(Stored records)
┌────────

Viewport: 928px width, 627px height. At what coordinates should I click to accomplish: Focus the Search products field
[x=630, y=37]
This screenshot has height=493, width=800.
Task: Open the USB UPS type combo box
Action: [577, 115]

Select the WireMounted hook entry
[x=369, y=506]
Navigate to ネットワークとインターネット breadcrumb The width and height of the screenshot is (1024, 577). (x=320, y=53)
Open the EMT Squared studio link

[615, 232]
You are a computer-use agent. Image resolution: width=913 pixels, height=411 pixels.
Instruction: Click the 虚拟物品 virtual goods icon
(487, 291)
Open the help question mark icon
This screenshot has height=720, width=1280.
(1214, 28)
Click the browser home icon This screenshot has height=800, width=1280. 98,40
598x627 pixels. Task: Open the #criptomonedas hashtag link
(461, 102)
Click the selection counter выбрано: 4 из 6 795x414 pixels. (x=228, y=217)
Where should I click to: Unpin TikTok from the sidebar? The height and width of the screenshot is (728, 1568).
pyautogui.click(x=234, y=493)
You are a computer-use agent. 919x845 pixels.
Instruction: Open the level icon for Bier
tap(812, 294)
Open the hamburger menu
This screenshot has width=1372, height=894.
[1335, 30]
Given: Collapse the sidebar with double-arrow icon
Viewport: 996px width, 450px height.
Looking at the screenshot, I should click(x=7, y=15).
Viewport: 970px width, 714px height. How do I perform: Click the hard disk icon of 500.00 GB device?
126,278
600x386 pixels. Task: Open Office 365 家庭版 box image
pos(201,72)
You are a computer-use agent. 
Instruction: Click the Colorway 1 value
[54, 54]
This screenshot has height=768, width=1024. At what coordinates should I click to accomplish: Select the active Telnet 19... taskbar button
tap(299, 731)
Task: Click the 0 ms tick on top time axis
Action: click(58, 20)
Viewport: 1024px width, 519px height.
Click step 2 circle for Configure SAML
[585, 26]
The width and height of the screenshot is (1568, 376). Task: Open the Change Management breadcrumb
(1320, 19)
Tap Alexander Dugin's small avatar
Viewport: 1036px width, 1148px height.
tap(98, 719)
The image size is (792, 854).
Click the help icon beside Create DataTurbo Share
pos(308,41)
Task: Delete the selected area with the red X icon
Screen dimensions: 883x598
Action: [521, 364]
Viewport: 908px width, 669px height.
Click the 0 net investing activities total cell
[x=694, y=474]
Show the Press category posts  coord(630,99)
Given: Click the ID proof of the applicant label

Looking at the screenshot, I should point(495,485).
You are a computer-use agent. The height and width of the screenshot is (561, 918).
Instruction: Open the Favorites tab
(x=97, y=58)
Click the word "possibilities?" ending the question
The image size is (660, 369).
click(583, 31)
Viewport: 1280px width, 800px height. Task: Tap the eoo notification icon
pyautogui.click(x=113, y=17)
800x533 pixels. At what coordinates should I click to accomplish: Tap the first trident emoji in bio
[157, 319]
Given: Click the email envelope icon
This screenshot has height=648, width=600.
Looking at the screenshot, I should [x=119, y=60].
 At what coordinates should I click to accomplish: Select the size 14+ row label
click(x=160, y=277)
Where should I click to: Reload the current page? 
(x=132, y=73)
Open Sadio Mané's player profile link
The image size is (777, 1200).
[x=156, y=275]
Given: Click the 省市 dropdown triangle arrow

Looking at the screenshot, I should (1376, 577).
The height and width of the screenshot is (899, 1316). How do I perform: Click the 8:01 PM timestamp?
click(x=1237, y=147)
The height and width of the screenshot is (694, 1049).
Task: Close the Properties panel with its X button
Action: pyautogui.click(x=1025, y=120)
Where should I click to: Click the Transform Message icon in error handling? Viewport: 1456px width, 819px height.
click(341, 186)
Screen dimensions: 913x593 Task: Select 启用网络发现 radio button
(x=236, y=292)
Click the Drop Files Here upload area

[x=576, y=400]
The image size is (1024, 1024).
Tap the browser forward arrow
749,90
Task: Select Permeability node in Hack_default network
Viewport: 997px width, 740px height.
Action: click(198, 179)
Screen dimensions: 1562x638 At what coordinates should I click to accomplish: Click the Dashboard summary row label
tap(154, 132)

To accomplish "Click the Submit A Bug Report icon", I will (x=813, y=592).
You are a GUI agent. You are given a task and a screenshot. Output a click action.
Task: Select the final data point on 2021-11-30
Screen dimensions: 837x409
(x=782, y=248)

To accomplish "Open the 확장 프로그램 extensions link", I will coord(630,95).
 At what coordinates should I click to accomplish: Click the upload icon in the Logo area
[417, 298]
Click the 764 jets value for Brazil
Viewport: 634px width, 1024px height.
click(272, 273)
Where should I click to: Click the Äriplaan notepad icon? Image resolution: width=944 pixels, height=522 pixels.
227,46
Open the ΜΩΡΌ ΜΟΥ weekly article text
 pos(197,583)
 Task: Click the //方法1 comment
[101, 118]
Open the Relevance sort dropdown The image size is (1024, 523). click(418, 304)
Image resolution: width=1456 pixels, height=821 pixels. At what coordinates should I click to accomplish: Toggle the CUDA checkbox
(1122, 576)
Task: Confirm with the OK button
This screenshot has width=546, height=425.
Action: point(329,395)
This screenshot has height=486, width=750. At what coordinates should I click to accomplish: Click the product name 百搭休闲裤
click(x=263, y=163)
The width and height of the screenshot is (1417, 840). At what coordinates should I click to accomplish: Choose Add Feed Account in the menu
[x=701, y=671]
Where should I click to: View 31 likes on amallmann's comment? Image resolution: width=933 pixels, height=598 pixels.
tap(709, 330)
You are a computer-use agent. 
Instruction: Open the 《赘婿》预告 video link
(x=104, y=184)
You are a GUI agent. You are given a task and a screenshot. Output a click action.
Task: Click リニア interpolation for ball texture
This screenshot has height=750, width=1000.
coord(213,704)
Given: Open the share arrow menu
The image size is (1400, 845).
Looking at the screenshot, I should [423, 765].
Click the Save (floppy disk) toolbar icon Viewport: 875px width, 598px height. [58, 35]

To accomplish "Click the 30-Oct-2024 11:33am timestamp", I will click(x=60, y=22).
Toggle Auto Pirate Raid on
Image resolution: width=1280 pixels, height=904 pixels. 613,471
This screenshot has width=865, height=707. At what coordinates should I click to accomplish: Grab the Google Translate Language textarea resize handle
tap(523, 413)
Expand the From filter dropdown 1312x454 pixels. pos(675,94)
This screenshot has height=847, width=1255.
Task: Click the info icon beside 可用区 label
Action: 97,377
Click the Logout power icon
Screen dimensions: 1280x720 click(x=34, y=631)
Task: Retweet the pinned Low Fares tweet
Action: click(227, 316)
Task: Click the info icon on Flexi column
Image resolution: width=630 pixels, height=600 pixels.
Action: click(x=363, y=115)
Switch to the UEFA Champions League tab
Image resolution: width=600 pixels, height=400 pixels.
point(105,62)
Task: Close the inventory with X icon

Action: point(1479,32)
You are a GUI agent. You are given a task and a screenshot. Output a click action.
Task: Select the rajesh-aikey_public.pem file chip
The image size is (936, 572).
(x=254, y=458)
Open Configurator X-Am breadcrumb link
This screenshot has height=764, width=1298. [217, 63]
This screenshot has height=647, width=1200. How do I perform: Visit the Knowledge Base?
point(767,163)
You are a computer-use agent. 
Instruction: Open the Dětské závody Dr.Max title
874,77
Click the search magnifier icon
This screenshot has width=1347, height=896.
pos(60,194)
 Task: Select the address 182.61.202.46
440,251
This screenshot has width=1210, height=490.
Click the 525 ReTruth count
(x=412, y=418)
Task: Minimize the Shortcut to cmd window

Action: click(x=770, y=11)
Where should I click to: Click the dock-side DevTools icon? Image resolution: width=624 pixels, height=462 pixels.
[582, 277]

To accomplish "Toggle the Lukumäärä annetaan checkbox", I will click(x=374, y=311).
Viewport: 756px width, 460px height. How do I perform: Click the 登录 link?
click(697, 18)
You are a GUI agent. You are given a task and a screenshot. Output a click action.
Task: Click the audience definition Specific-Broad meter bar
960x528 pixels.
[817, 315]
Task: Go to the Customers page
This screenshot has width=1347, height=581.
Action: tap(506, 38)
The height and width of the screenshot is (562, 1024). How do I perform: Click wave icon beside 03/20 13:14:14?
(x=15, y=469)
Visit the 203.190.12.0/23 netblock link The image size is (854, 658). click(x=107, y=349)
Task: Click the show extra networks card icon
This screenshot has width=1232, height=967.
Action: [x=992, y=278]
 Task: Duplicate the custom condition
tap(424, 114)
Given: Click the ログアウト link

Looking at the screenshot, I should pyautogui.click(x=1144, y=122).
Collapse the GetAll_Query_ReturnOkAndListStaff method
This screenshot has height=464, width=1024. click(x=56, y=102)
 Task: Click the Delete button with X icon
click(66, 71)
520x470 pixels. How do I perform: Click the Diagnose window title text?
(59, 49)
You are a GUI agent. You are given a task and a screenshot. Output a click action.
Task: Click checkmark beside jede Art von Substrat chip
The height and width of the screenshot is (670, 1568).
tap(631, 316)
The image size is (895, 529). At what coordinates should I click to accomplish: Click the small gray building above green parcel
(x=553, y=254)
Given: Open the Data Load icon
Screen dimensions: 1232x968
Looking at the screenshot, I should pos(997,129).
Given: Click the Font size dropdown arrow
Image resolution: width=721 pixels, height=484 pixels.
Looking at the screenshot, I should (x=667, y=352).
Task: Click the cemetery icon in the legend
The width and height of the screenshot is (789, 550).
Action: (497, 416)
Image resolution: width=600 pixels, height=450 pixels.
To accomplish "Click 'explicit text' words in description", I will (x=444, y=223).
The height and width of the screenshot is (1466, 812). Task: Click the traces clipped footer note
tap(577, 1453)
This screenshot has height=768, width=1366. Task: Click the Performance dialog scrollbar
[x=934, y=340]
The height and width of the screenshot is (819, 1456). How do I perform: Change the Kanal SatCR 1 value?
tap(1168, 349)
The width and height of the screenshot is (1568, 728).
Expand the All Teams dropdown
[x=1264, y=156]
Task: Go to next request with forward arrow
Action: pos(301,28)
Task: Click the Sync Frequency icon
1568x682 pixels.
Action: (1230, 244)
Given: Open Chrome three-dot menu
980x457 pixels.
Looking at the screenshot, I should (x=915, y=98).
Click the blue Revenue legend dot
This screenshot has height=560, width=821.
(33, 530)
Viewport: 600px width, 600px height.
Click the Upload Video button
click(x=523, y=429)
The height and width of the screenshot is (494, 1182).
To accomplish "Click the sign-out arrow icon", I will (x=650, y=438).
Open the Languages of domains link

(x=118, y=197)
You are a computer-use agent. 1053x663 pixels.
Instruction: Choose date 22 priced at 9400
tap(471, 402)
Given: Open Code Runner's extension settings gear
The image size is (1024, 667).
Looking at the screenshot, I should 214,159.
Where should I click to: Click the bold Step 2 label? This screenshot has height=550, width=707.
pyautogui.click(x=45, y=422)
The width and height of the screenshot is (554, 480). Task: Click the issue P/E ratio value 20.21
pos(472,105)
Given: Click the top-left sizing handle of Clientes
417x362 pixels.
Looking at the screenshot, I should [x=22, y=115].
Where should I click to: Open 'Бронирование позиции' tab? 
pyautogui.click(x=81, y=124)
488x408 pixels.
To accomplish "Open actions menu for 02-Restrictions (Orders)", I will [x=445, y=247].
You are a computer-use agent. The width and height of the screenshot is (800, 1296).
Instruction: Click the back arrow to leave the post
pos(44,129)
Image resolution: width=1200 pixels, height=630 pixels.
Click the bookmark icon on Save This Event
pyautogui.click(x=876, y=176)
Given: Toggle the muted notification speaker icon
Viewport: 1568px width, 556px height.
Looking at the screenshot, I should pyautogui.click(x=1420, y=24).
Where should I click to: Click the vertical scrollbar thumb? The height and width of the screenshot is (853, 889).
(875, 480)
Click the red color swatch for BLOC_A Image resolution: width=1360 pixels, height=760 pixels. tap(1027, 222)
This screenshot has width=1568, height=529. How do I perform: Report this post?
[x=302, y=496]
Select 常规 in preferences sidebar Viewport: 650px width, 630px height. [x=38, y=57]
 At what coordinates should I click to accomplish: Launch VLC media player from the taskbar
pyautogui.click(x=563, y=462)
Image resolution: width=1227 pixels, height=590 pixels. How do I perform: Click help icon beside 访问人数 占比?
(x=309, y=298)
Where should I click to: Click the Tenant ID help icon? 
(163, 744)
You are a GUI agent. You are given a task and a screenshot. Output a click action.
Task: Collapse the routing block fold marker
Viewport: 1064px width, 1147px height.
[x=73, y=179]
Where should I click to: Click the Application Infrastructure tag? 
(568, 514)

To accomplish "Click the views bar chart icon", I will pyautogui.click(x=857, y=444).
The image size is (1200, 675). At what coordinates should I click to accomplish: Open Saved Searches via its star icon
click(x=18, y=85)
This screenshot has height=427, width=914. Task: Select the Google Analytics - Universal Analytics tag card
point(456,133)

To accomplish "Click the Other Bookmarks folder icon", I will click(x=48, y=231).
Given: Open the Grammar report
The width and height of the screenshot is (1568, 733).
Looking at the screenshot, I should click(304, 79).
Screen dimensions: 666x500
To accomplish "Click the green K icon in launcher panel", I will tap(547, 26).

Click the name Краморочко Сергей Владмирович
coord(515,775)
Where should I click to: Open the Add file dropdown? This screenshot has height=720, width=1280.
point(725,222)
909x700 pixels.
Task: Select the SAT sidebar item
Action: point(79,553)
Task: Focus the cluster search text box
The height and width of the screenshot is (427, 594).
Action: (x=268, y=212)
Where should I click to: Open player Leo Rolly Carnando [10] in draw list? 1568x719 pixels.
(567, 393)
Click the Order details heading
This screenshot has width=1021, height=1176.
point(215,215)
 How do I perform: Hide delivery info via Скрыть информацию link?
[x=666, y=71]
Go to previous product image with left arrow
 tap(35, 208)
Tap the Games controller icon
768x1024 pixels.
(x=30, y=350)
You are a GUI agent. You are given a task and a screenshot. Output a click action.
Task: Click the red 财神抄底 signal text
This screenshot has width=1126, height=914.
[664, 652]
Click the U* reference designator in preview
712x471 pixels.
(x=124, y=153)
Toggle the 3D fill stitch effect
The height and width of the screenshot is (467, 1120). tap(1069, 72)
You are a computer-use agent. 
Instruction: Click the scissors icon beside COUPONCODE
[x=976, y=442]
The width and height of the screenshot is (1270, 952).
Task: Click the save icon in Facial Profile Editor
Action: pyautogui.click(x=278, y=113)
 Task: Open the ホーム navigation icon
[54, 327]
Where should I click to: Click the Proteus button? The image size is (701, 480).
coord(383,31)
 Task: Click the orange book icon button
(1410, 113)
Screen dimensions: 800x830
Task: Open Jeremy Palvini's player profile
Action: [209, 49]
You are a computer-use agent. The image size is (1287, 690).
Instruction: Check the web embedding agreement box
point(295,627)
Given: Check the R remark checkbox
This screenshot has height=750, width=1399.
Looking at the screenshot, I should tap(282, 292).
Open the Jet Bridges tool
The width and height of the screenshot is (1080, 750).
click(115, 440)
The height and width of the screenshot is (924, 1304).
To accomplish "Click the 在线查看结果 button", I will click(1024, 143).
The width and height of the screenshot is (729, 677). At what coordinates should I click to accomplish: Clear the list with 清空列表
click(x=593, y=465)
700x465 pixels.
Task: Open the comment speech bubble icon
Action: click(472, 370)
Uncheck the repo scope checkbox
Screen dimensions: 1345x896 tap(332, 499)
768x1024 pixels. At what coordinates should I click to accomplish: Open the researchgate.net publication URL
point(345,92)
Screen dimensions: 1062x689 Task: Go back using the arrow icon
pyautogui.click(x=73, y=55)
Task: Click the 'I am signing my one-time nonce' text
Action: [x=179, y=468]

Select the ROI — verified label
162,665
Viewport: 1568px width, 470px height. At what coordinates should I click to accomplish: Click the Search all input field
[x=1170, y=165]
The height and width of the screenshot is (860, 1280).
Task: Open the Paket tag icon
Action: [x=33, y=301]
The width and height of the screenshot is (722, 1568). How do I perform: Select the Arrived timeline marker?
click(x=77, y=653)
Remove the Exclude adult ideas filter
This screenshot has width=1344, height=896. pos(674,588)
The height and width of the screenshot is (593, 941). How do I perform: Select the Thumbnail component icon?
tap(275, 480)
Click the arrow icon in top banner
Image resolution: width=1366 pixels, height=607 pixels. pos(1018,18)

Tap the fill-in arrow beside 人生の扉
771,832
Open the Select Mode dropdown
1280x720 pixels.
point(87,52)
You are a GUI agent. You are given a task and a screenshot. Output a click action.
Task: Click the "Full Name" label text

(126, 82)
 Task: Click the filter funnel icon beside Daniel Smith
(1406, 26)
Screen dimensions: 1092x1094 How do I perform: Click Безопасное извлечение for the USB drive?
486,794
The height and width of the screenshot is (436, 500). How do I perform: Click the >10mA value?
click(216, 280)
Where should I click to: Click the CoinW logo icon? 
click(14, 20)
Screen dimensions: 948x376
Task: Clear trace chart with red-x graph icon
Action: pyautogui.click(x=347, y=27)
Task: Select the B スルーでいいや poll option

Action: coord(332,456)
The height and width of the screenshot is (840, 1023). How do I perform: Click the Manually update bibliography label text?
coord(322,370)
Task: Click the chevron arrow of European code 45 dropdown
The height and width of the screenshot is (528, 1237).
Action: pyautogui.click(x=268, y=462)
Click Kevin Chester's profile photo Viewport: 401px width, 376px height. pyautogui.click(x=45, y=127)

└────────

Task item »
Nothing but the lines above from the one containing "Open the hamburger menu" through the one containing "Task: Delete the" should appear in the answer, each repeated exactly.

Problem solution »
Open the hamburger menu
This screenshot has width=1372, height=894.
[1335, 30]
Given: Collapse the sidebar with double-arrow icon
Viewport: 996px width, 450px height.
Looking at the screenshot, I should click(x=7, y=15).
Viewport: 970px width, 714px height. How do I perform: Click the hard disk icon of 500.00 GB device?
126,278
600x386 pixels. Task: Open Office 365 家庭版 box image
pos(201,72)
You are a computer-use agent. 
Instruction: Click the Colorway 1 value
[54, 54]
This screenshot has height=768, width=1024. At what coordinates should I click to accomplish: Select the active Telnet 19... taskbar button
tap(299, 731)
Task: Click the 0 ms tick on top time axis
Action: click(58, 20)
Viewport: 1024px width, 519px height.
Click step 2 circle for Configure SAML
[585, 26]
The width and height of the screenshot is (1568, 376). Task: Open the Change Management breadcrumb
(1320, 19)
Tap Alexander Dugin's small avatar
Viewport: 1036px width, 1148px height.
tap(98, 719)
The image size is (792, 854).
Click the help icon beside Create DataTurbo Share
pos(308,41)
Task: Delete the selected area with the red X icon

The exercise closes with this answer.